═══ DATA PROVIDED
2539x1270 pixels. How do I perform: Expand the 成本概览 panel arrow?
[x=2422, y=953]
══════
═══ DATA PROVIDED
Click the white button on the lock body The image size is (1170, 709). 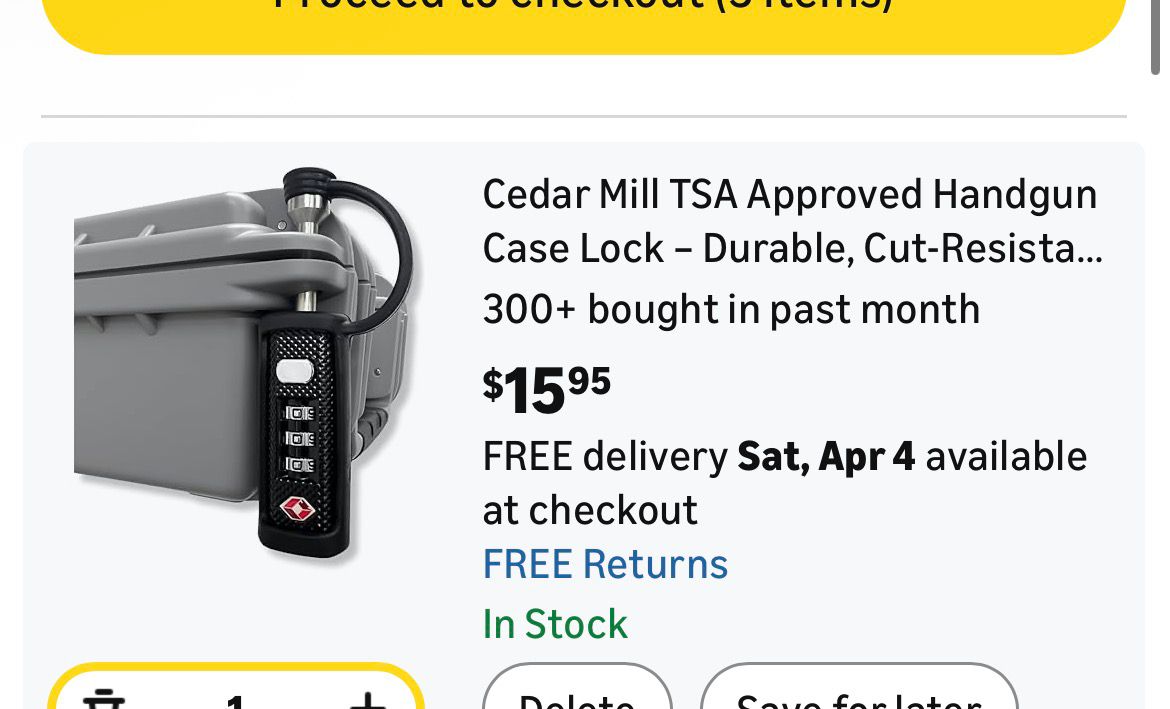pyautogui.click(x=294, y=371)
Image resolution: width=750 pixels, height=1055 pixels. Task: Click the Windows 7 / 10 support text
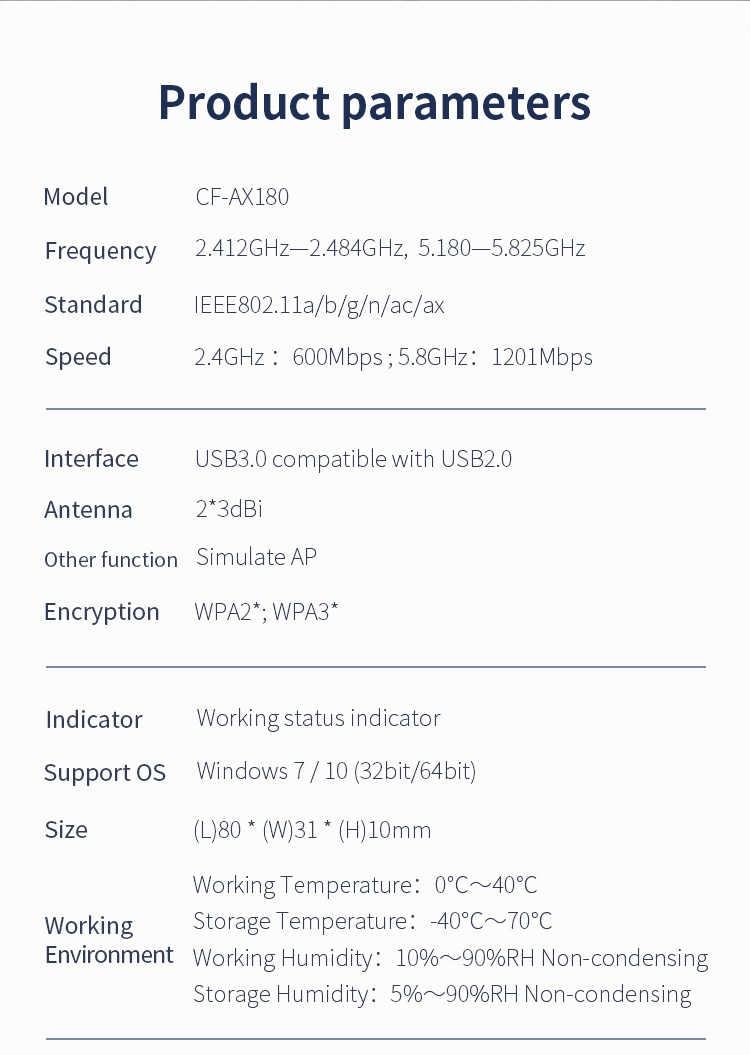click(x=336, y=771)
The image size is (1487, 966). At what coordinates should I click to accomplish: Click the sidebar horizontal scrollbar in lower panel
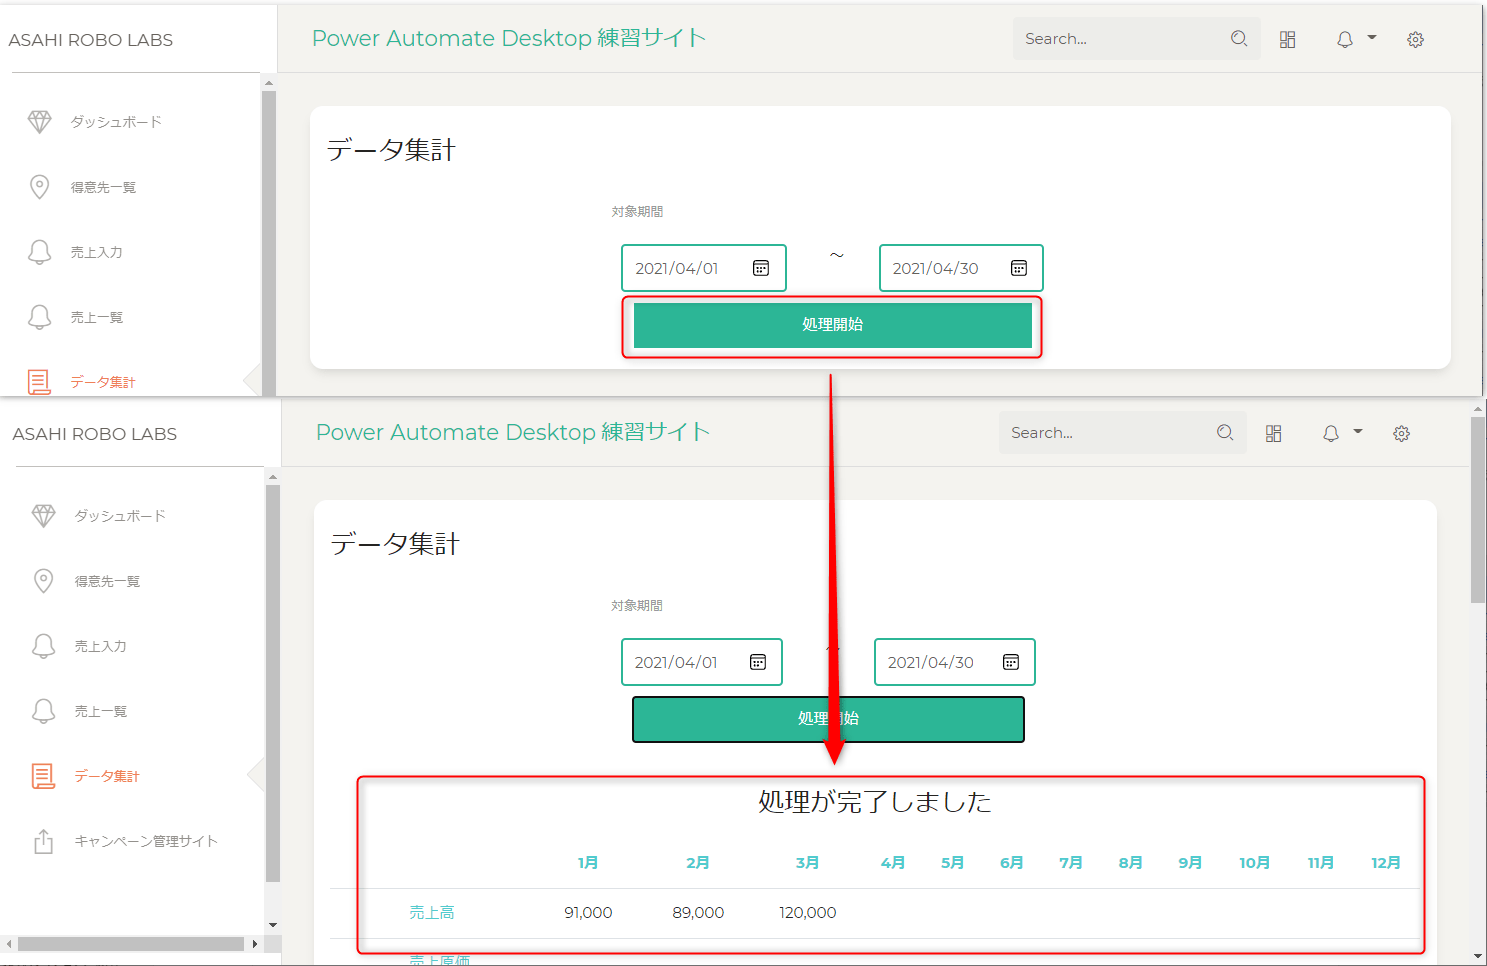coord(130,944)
══════
═══ DATA PROVIDED
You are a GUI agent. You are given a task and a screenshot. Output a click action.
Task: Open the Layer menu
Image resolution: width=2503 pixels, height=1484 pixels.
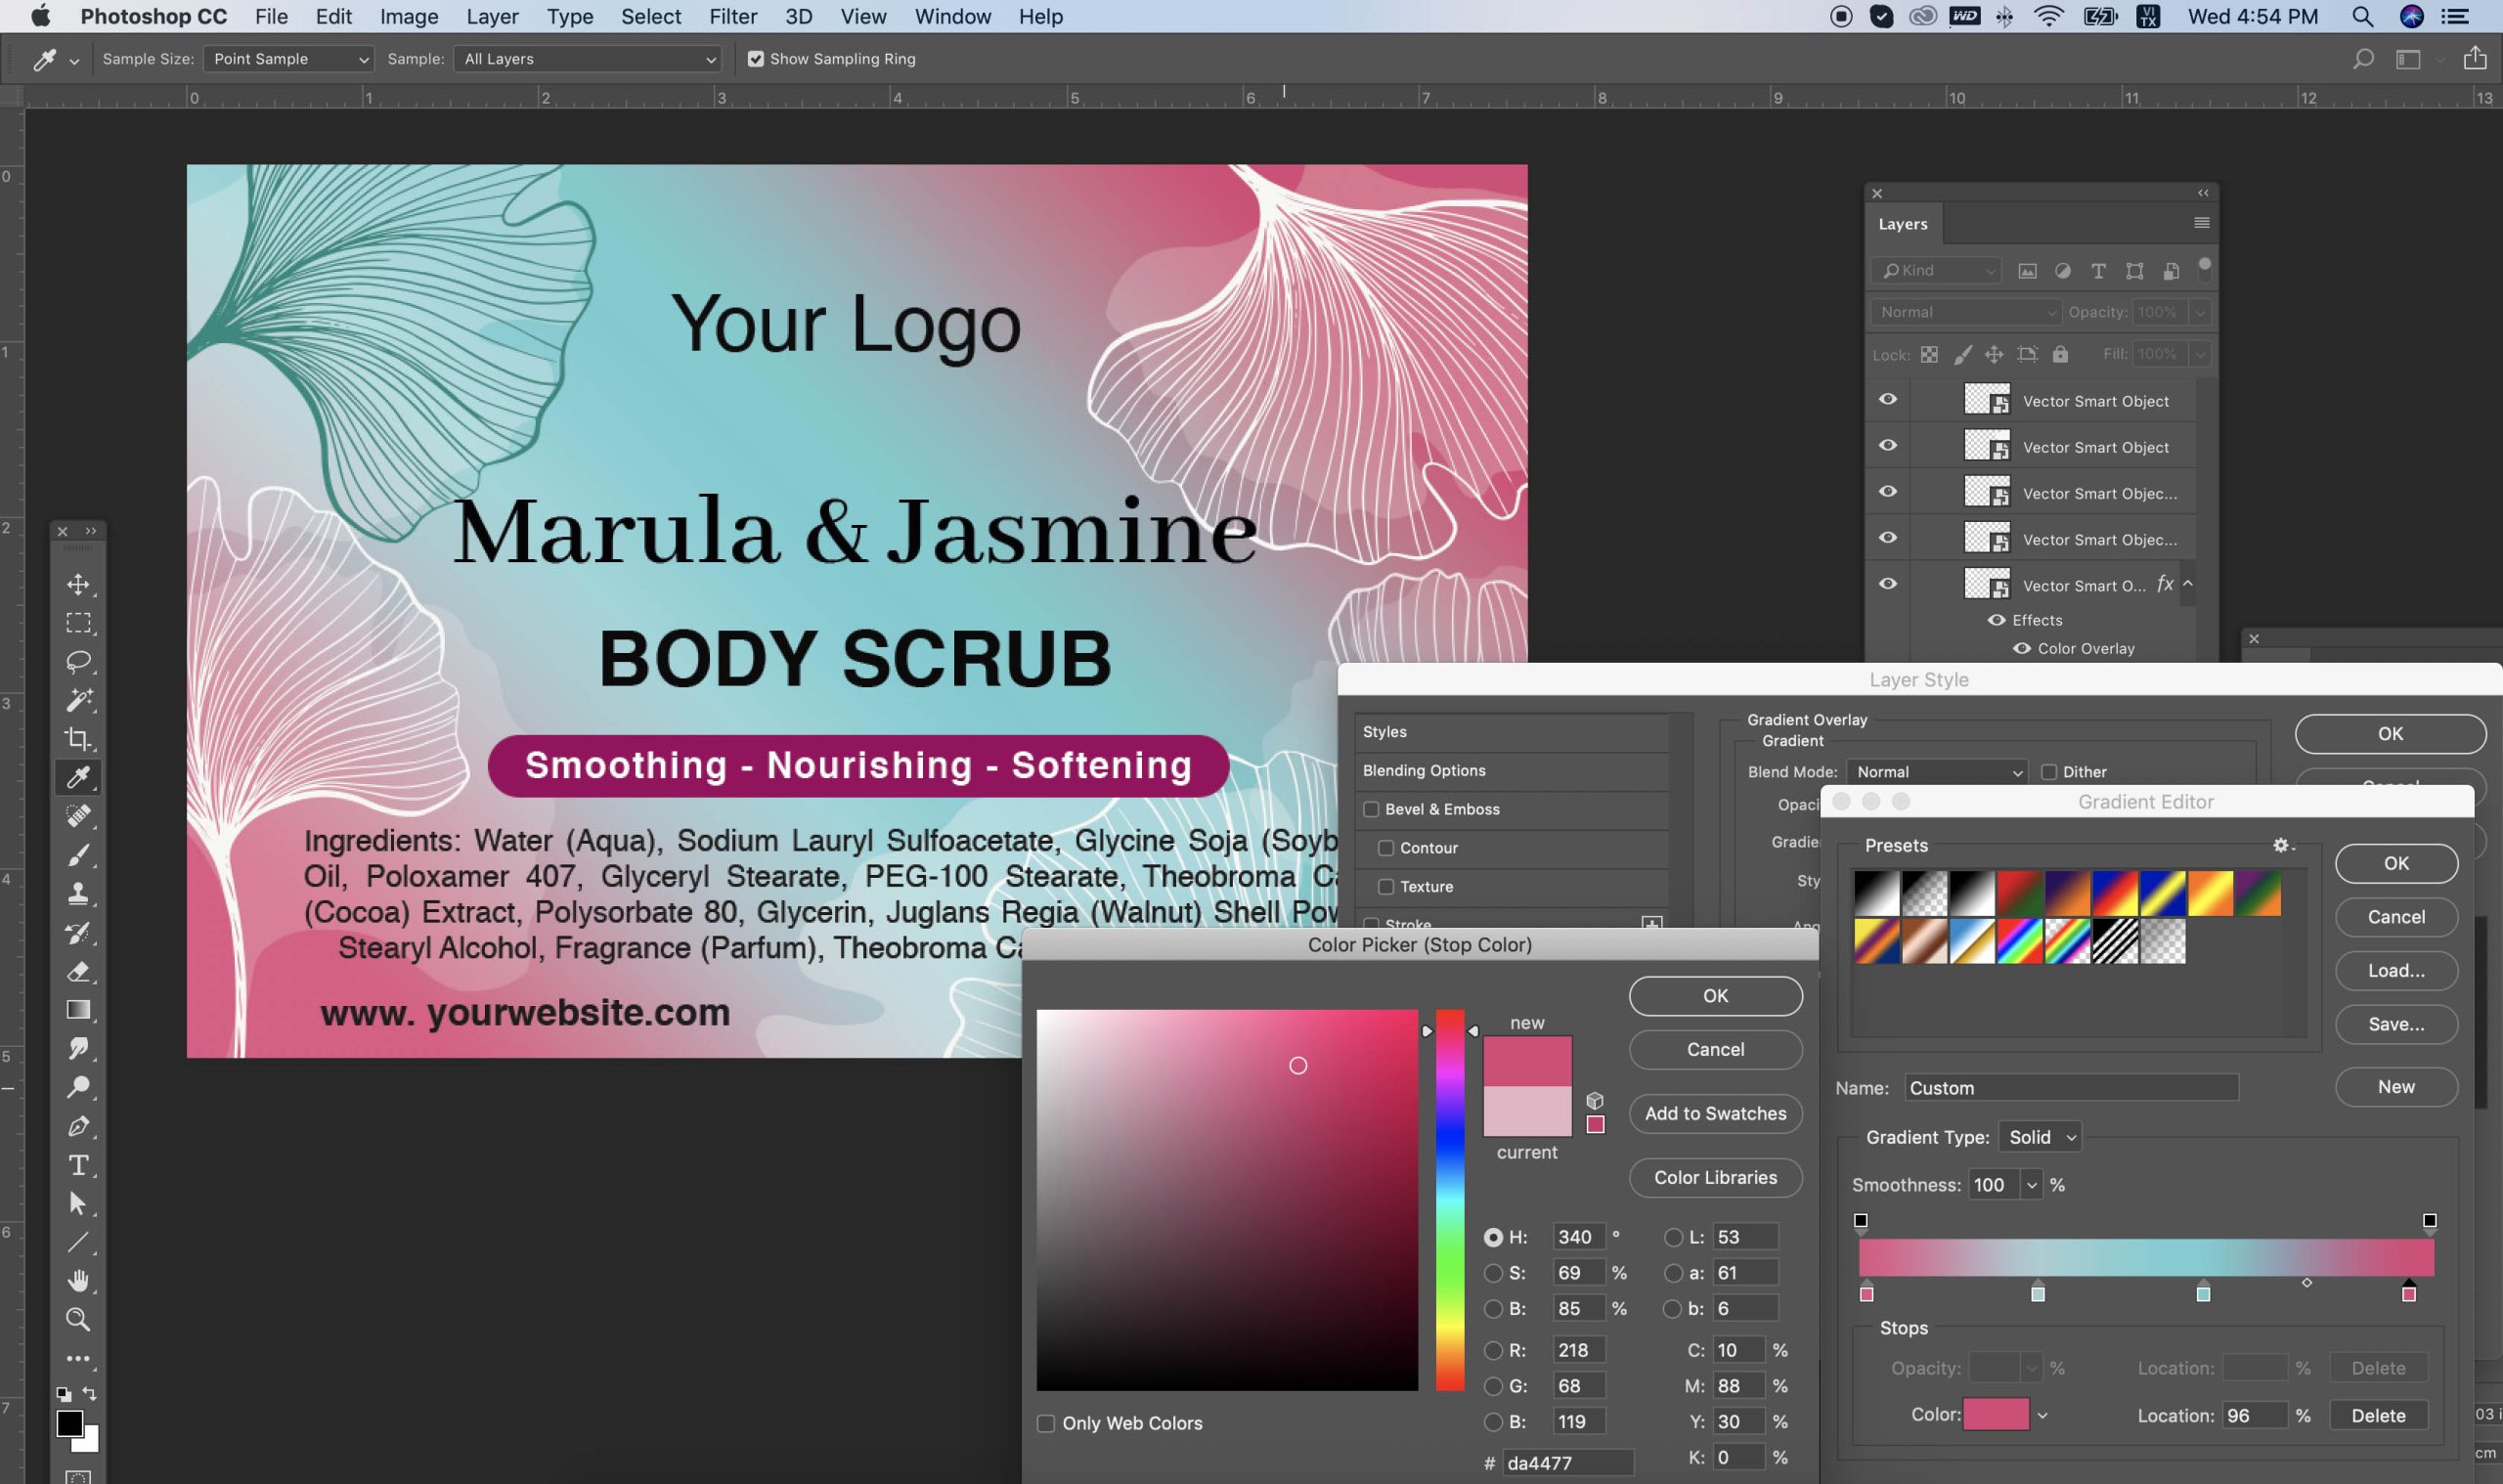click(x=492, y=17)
══════
Reproduce the lines from the one containing "You are a GUI" through the one containing "click(x=492, y=17)" word for word, leaving out the pictures.

You are a GUI agent. You are given a task and a screenshot. Output a click action.
Task: Open the Layer menu
Image resolution: width=2503 pixels, height=1484 pixels.
click(x=492, y=17)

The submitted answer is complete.